# What you should do
In the blog post about the Sahana OCR project below, what framework and language was the OCR module developed with?

# Extract to read
-------------------------

Sunday, February 28, 2010

Sahana Ocr

I have explained about the Sahana project I my previous blog post. So today I'm going to explain about the Sahana OCR project which is an sub module in the main Sahana project. You can refer my research paper about the extension I did for this project.

Sahana Ocr project was done to automate the data entering process to the system and it was developed on .net framework using Visual C++. It was developed by many volunteers as well as gsoc contributers as Omega and Gihan in past two years. I have selected this project as my level 3 project and did some improvements to the existed system to improve the character recognition of the module.

After a disaster situation we have to collect the data about the victims and manage them using Sahana as I mentioned in my earlier post. So we can download the form template by the Sahana server, print the forms in to hard copies, distribute the forms to the victims, ask them to fill the forms and collect the forms back. Then we have to enter those data manually to the Sahana system. But in the case of a large disaster the manually data entering process is difficult and very tome consuming. So Sahana Ocr project is developed to automate that data entering process by using optical character recognition (OCR) technology.

This is a sample of the forms distributed to the victims and you can refer the wiki abou this module to get a better understanding about the forms and the xforms. sahana_xform

So in this we have to provide the scanned image of the filled form and a xml file called xform which have the coordinates of the data fields in the template if the form to the Sahana Ocr module. Then the module sent the two files to the Form_processor which is the manager class of the system. First Form_processor do the rotation compensation to the image. The system uses five back squares at the form to identify the right side of the form. Then it validate the form image with the xform whether the correct xform coordinates are in the form image. If it is not the system gives an error.

After validating the image the image was sent to the the image processor and the image processor finds the Input areas of the form then data fields within them and finally letter boxes according to the xforms coordinates. The data fields, input areas and letter boxes are explained in the above image.

-------------------------

# Data block
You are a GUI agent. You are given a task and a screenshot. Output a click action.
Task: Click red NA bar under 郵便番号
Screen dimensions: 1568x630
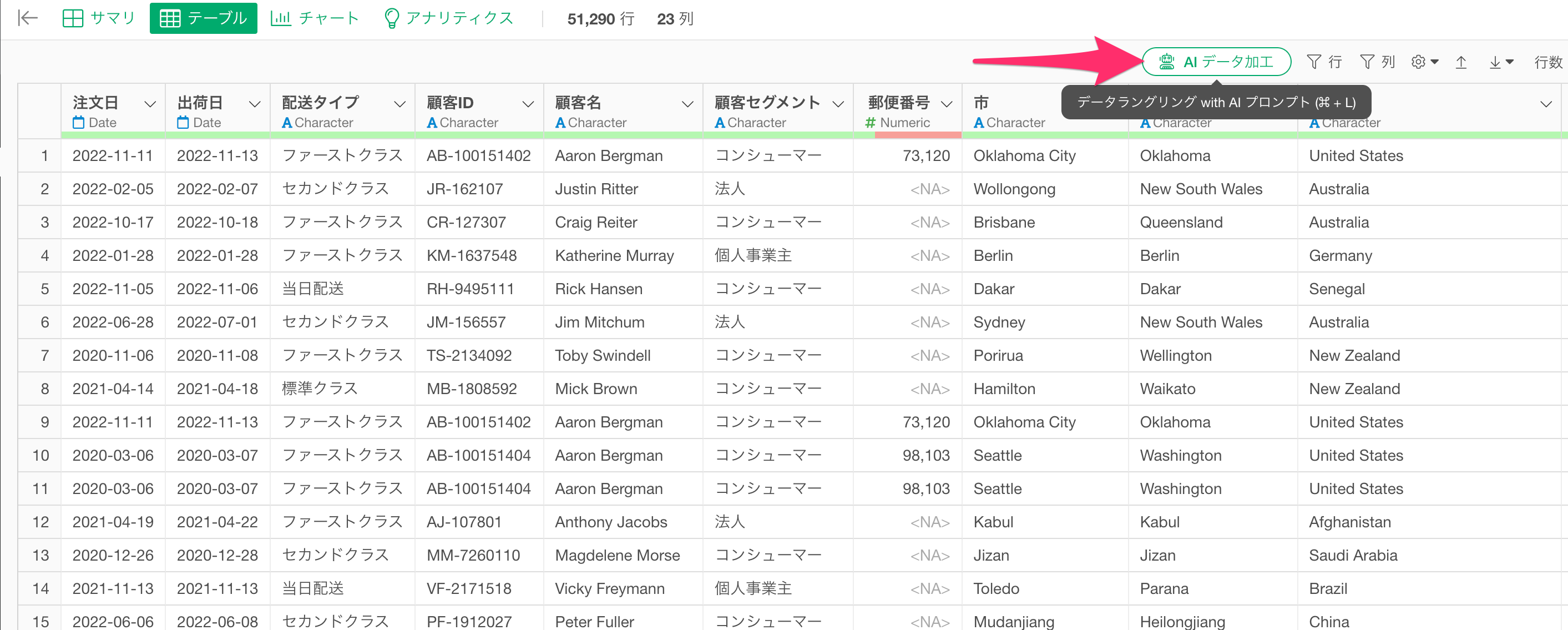click(x=917, y=135)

-------------------------

# Result below
The .NET framework, using Visual C++.